Le terme est dérivé du mot anglais bug (insecte), venant du jargon des ingénieurs de matériel et représentant les erreurs de matériel qui survenaient. Le terme est parfois faussement attribué à Grace Hopper : une anecdote raconte qu'elle aurait découvert qu'un insecte (bug), coincé entre deux contacts du relais qui faisait fonctionner l’appareil, était la raison du mauvais fonctionnement d’un des premiers ordinateurs électromécaniques.
En 1946, Hopper a rejoint la faculté de Harvard au laboratoire où elle a continué son travail sur Harvard Mark II et Harvard Mark III. Elle a attribué une erreur dans Mark II à un papillon nocturne pris dans un relais, créant le terme bug. L’insecte fut enlevé avec soin et placé dans un journal de bord. Cette première anomalie a popularisé l’expression bug ou bogue pour représenter les erreurs dans un programme.
Malgré l’intérêt de l’anecdote ci-dessus, il est reconnu que l’utilisation du mot bug pour décrire les défauts de systèmes mécaniques date d’au moins avant les années 1870. Thomas Edison, entre autres, utilisait le mot dans ses notes. Si l'origine précise du mot est donc incertaine, le rapprochement avec les dysfonctionnements dus à la présence d'un insecte dans le système semble évident.
Le terme anglais bug vient du français « parasite ». En France, c'était le terme utilisé par les électriciens pour les problèmes de lignes utilisé sous la forme « la ligne est parasitée ». Adapté en anglais il est devenu bug puis est revenu en France sous la forme de « bogue » (de châtaigne ?) sous l’égide de la DGLF. Bug reste très largement utilisé.
En France, le terme « bogue » est recommandé par la Délégation générale à la langue française et aux langues de France (DGLF) depuis un arrêté paru au Journal officiel du 30 décembre 1983. Ce mot, qui se veut plus français, n'exprime pas une étymologie. C'est pourquoi peu de gens utilisent la version francisée. À cette époque le genre féminin était préconisé.
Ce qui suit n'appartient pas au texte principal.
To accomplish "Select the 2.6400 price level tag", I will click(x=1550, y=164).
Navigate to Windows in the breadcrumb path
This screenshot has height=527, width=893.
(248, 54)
Cependant à la fin de la décennie 1990, les dictionnaires tels que le « Nouveau petit Robert » et « Le Petit Larousse illustré » rapportaient l’usage de ce terme au masculin, sans doute sous l’influence québécoise où l’Office québécois de la langue française (OQLF) prônait depuis longtemps l’emploi du genre masculin. Le terme français a été popularisé avec le fameux bogue de l'an 2000 qui, sans avoir entraîné de dysfonctionnement visible majeur, a néanmoins nécessité beaucoup de travaux de transformation des systèmes d'information dans la décennie 1990.
Désormais la DGLF recommande aussi le genre masculin pour ce mot.